Причины восприятия Шкловского как «литературной личности» очевидны: это и его удивительная биография, и «скандальная» репутация, но более всего – его речевое поведение. За текстами лидера «формальной школы» современникам неизменно виделся его образ – даже не оратора, а скорее человека, одержимого словесным порывом (А. Лежнев: «При имени Шкловского я представлю не его статьи или его рассказы, а представляю его самого, и притом непременно говорящим»6; А. Чудаков: «В разговорах Шкловского Шкловский чувствовался каждую секунду. Его говоренье – это его проза, только незаписываемая…»7). Имя Шкловского вновь и вновь превращалось в метафору: его речевая (писательская) манера вызывает ассоциацию с «неиссякаемым источником», чуть ли не с «фонтаном» Козьмы Пруткова (С. Замятин: «недержание остроумия»8; О. Мандельштам: «Мысль бьет изо рта, из ноздрей, из ушей, прядает равнодушным и постоянным током, ежеминутно обновляющимся и равным себе <…> Если хотите, в этом есть нечто непристойное»9 ). Он сам представляется находящимся в центре публичного действа, выставленным напоказ или атакующим и захватывающим «зрителя». «Шкловский <…> виден весь, как купальщик, выходящий из реки», – так Н. Берковский обыгрывает излюбленное формалистами понятие «обнажение приема»10;»…Шкловский <…> настоящий литературный броневик»11 – так О. Мандельштам «реализует» формалистическую идею «сдвига», «литературной революции». Кстати, сам «автор-персонаж» в своих высказываниях по этому поводу охотно использовал свой двойной статус для лукавой игры с читателем, то сливаясь со своим литературным двойником, то отмежевываясь от него («В своих беллетристических произведениях я всегда писал о себе и был героем своих книг»; «…Тот Виктор Шкловский, про которого я пишу, вероятно, не совсем я, и если бы мы встретились и начали разговаривать, то между нами даже возможны недоразумения»12 ).

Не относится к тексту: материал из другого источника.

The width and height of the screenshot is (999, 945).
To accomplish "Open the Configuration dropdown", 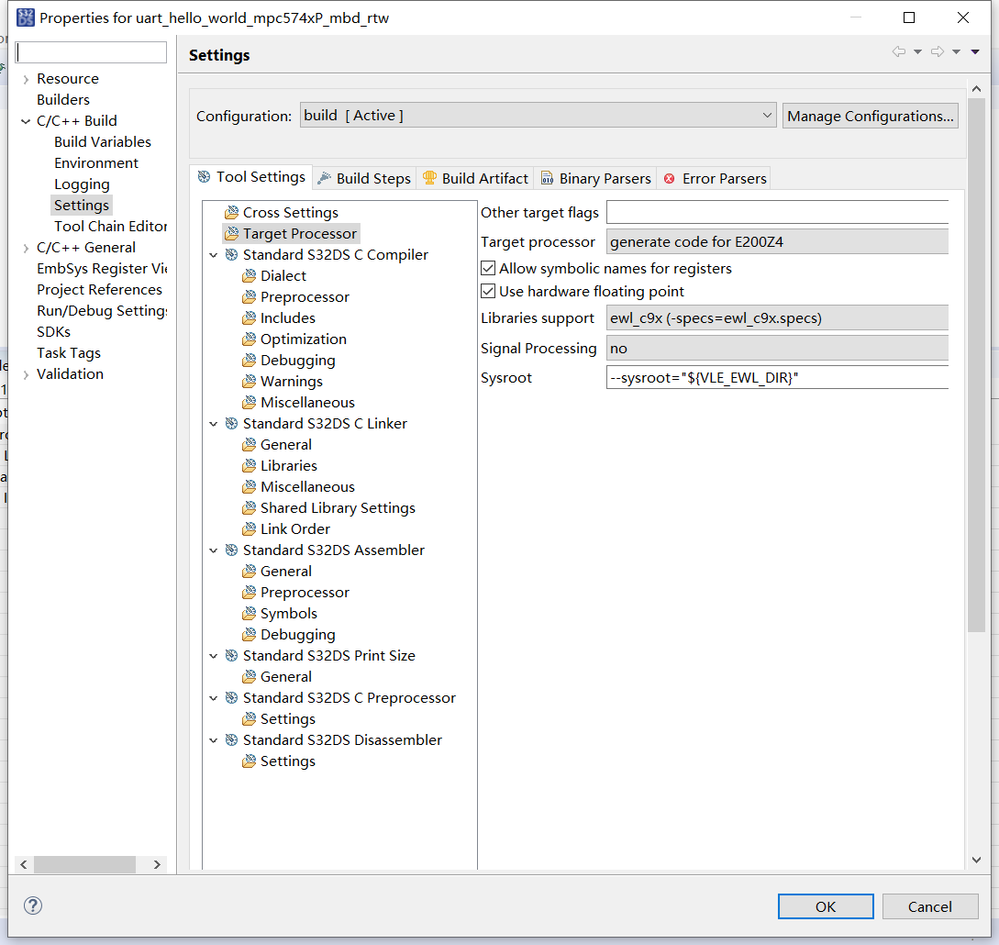I will (x=538, y=116).
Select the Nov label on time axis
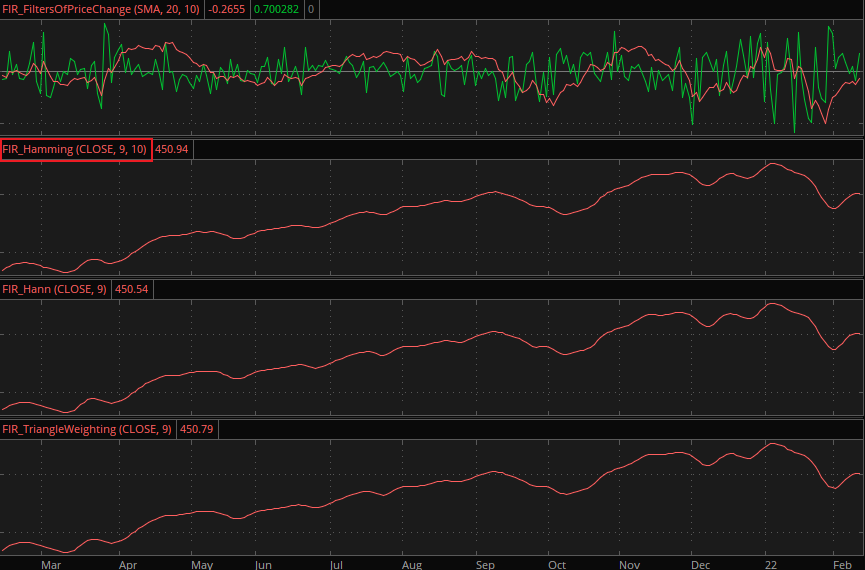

Неудивительно при таком резонансе «литературной личности» Шкловского, что он постоянно становился прототипом романов и повестей. Петербургский и петроградский периоды его жизни отражены в «Повести о пустяках» К. Тимирязева (Ю. Анненкова), петроградский («Дом искусств») – в «Безумном корабле» О. Форш, киевский – в «Белой гвардии» М. Булгакова13, берлинский – в «Даре» В. Набокова, московский (после эмиграции) – в «Скандалисте» В. Каверина, «У» и «Поэте» Вс. Иванова. Существует предположение, что А. Платонов увидел некоторые черты своего Сербинова из «Чевенгура» именно в Шкловском, под впечатлением их воронежских встреч14.
Авторы романов состязаются со своим прототипом в игре слов, комически переиначивая его фамилию по аналогии: местечковый Шклов обрастает другими городками в черте оседлости: Шполы (Шполянский в «Белой гвардии»), Житомир и Вильно (Житомирский и Виленский в «Повести о пустяках»). Устные выступления и тексты знаменитого формалиста отзываются в романах причудливым эхом –цитатным15, пародическим16, пародийным17. Он узнается по внешнйм приметам18, стилю поведения## Особо подчеркивались двусмысленность, игровой характер, выстроенность его поведения. Таков платоновский Сербинов («Симон перечитал написанное, получилось умно, двусмысленно, враждебно и насмешливо над обоими – и над губернией, и над Чевенгуром, – так всегда писал Сербинов про тех, которых не надеялся приобрести в товарищи»), Жуканец О.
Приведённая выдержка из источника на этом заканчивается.